Television forecast

DVD is giving television back to the viewer, creating archives of the classics and wrongfooting broadcasters
December 18, 2004

If you have been Christmas shopping in HMV, the BBC shop or Tower Records, you may have already noticed one striking development: the rise and rise of the television DVD. There are two kinds: newly reissued classics and the box sets of recent hits, especially new series. Each tells a different story about where television is now heading.

The most welcome development is the reissue of classic dramas and comedy programmes, mainly by the BBC and BFI. The BBC recently brought out some of the best of its 1980s Shakespeare series: Jonathan Miller's King Lear with Michael Hordern, Hamlet with Derek Jacobi and Claire Bloom, and the Nicol Williamson Macbeth. It has also reissued some of the best dramas of the 1960s, 1970s and 1980s: Mike Leigh's Abigail's Party, Stephen Poliakoff's Caught on a Train with Peggy Ashcroft, and Alec Guinness as George Smiley in Tinker, Tailor, Soldier, Spy. The BBC has also started to bring out great comedy series, such as the first Steptoe & Son and Hancock's Half Hour.

The BFI has been even more adventurous with its strand, Archive Television, bringing out more recherché works like Nigel Kneale's The Year of the Sex Olympics, Peter Watkins's The War Game, two of Jonathan Miller's dramas, the ghost story, Whistle, And I'll Come To You, and Ken Russell's BBC films on Delius and Elgar. These reissued classics coincide exactly with what some of us call "the golden age" of public service broadcasting, the one Mark Lawson thinks is mythical. Lawson and other critics have recently sneered at the idea of a 1960s-70s golden age, but the programmes being reissued are precisely the ones that can be considered part of the great period of British television.

And these new releases are just the beginning of a process that will change our attitudes to television archives. Instead of relying on the "generosity" of the BBC or Channel 4, who rarely repeat much of the best television from the past, especially if it seems esoteric, we will be free to click on to Amazon or go to the high street and buy them, in the same way we would collect music or films. This is part of a larger trend in which DVD technology has injected new life into cinema and television industries (see Mark Cousins, "Widescreen," Prospect, March 2004). And because DVDs are so much more user-friendly than the unlamented VHS, they also enhance the way we watch programmes, searching for interesting details or snatches of dialogue.

But this is still a small corner of the television DVD market, which is dwarfed by the mountains of recent hit shows: comedies like The Office and Little Britain, gardening with Alan Titchmarsh or natural history with David Attenborough, and The Michael Palin Collection. This is pile 'em high, sell 'em cheap television. The BBC shop's bestsellers are mostly from the last ten years.

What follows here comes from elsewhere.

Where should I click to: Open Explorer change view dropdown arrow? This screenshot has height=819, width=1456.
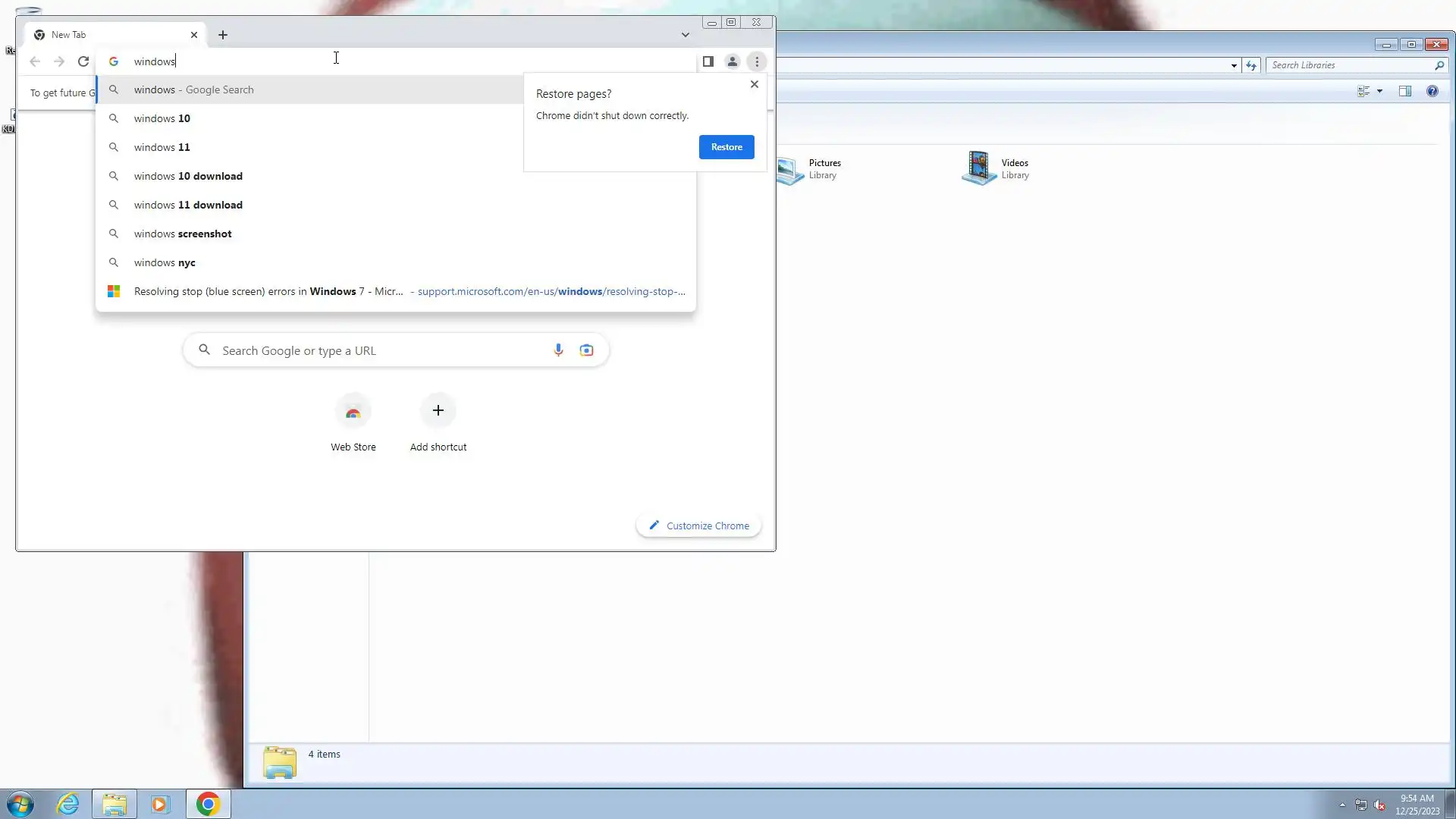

Here too, though, there is an interesting trend. Among the boxed sets of recent series, a whole section is dedicated to contemporary American dramas and comedies: 24, The Sopranos and The West Wing. These are perfect for viewers who have just given up on BBC2 or Channel 4 schedulers. Instead of staying up until almost midnight to see Six Feet Under, the latest episode of Malcolm in the Middle or throwing a hammer at the set next time some smug Channel 4 announcer says your favourite series will be shown on E4 first, just wait a little, buy the whole series and treat yourself to a blowout of Larry David or Aaron Sorkin. BBC2 and Channel 4 are starting to look like increasingly unreliable middlemen, unwilling to schedule the best American programmes properly. So watch them when you want. Just make sure your Christmas stocking is rectangular.

However, this isn't just a question of the occasional? present. Something more important is going on. Put together, these trends mark a new shift in control from the broadcasters (sitting on treasure from the past or from the US) to the consumer, who wants these programmes but without the dumbed-down middlemen. At the rate things are going, we may be able to just get the programmes we want by cable straight from the archive or the American producers, while the British broadcaster will charge a handling or licensing fee, or perhaps Channel 4 or the BBC will even start new digital channels dedicated to archive or imported television. Then we won't have to bother with their current output at all. A new golden age beckons.